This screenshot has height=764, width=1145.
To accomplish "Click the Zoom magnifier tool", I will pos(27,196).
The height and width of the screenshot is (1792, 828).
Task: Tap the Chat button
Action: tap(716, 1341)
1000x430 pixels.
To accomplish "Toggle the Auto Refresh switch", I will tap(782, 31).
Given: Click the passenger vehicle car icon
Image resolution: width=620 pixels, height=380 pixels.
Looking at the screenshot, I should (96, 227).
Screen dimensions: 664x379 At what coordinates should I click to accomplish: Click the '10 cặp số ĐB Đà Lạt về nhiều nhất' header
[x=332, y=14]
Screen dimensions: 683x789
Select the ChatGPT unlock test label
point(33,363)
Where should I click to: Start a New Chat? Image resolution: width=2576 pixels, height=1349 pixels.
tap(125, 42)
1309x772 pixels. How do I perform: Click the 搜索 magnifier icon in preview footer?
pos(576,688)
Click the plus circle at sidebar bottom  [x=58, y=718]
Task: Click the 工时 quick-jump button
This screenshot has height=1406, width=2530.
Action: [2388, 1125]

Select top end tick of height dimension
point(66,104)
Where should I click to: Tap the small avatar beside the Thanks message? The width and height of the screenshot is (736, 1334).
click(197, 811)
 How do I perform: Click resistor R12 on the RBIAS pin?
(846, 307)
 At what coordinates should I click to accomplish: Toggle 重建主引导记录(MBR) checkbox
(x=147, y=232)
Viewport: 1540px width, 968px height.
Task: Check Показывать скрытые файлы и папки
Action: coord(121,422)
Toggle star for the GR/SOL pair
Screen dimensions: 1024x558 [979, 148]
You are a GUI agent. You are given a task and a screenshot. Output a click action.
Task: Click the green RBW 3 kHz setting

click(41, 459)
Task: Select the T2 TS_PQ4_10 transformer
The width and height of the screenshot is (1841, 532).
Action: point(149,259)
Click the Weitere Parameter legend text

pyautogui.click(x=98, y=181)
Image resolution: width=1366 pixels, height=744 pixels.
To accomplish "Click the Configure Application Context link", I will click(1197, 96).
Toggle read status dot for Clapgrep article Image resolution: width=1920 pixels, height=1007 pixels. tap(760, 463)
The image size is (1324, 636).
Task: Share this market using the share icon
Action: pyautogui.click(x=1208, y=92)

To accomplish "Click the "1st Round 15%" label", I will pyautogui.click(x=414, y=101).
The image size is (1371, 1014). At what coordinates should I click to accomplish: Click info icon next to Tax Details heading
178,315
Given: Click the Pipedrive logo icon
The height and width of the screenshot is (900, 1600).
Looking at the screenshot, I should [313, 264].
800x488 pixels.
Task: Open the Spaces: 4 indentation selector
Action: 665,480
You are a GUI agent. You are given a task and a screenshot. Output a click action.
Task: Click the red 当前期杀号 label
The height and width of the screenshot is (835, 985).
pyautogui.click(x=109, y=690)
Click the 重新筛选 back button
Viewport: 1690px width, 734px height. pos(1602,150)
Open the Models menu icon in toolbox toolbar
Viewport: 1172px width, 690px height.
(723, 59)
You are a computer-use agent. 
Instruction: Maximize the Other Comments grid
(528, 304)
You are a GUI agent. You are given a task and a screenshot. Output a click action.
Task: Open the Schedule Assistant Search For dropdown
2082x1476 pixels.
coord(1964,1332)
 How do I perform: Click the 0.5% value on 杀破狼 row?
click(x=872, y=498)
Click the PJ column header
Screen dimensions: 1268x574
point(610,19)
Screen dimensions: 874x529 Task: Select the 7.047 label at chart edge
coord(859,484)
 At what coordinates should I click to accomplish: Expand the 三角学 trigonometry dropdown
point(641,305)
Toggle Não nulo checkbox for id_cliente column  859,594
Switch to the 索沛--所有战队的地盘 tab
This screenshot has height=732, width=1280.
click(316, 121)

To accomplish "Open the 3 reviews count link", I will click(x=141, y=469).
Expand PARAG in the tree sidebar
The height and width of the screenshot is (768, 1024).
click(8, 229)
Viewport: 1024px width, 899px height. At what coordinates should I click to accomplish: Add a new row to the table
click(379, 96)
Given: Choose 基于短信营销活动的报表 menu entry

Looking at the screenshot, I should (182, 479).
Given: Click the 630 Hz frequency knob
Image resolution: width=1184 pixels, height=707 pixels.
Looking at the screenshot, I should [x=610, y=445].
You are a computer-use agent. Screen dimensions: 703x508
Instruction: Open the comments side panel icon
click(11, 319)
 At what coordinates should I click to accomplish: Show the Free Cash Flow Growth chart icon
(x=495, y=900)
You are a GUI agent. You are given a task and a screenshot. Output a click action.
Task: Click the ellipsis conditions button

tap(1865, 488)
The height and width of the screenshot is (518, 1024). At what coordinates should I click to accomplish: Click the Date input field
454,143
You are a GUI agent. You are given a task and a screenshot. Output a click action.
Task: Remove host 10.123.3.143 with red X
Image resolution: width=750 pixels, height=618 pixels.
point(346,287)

####################

Problem statement: Which lines above contain the word "icon" with the same capitalization? Report each of those lines in full.

Task response:
Given: Click the passenger vehicle car icon
1309x772 pixels. How do I perform: Click the 搜索 magnifier icon in preview footer?
Task: Share this market using the share icon
The image size is (1371, 1014). At what coordinates should I click to accomplish: Click info icon next to Tax Details heading
Given: Click the Pipedrive logo icon
Open the Models menu icon in toolbox toolbar
Instruction: Open the comments side panel icon
 At what coordinates should I click to accomplish: Show the Free Cash Flow Growth chart icon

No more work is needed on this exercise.